(CONSIGNES DE TRAVAIL)
**1.** Recopiez le passage du texte sur les sépultures qui commence à « Nous n'avons pas » et finit à « la plus complète. ».
**2.** D'après le texte sur les sépultures, qui décide de la façon la plus convenable de transporter les corps ?

(TEXTE SOURCE)
::::::
4° Que des concessions de terrains pourront être faites aux personnes qui en feront la demande moyennant certaines conditions. (Articles 10 et 11.)
5° Que chaque citoyen peut sans autorisation placer sur la tombe de son parent ou de son ami une pierre sépulcrale ou tout autre signe indicatif de sépulture. (Article 12.)
6° Que toute personne pourra être enterrée dans sa propriété, pourvu qu'elle soit située à la distance prescrite des villes et des bourgs. (Article 14.)
7° Que tous les lieux de sépulture sont sous l'autorité, la police et la surveillance des administrations communales. (Article 10.)
8° Que dans tous les cas l'autorité civile est chargée de faire inhumer les corps. (Article 19.)
9° Que le mode le plus convenable pour le transport des corps est réglé par le maire. (Article 21.)
Nous n'avons pas à nous occuper de cette partie du décret de prairial, qui ne saurait être en contradiction avec aucune disposition constitutionnelle, et qui subsiste par conséquent de la façon la plus complète.
Quant aux articles relatifs à la partie religieuse des inhumations, ils se résument de la manière suivante :
1° Dans les communes où l'on professe plusieurs cultes, chaque culte doit avoir son lieu d'inhumation particulier, et dans le cas où il n'y aurait qu'un cimetière, on le partagera par des murs, haies ou fossés en' autant de parties qu'il y a de cultes différents avec une entrée particulière pour chacun et en proportionnant cet espace au nombre des habitants de chaque culte. (Article 15.)
::::::
(DONNÉES FOURNIES)
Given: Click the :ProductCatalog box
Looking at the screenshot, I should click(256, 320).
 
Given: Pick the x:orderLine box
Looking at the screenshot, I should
::::::
(RÉPONSES AUX CONSIGNES)
**1.**
Nous n'avons pas à nous occuper de cette partie du décret de prairial, qui ne saurait être en contradiction avec aucune disposition constitutionnelle, et qui subsiste par conséquent de la façon la plus complète.

**2.** Le maire.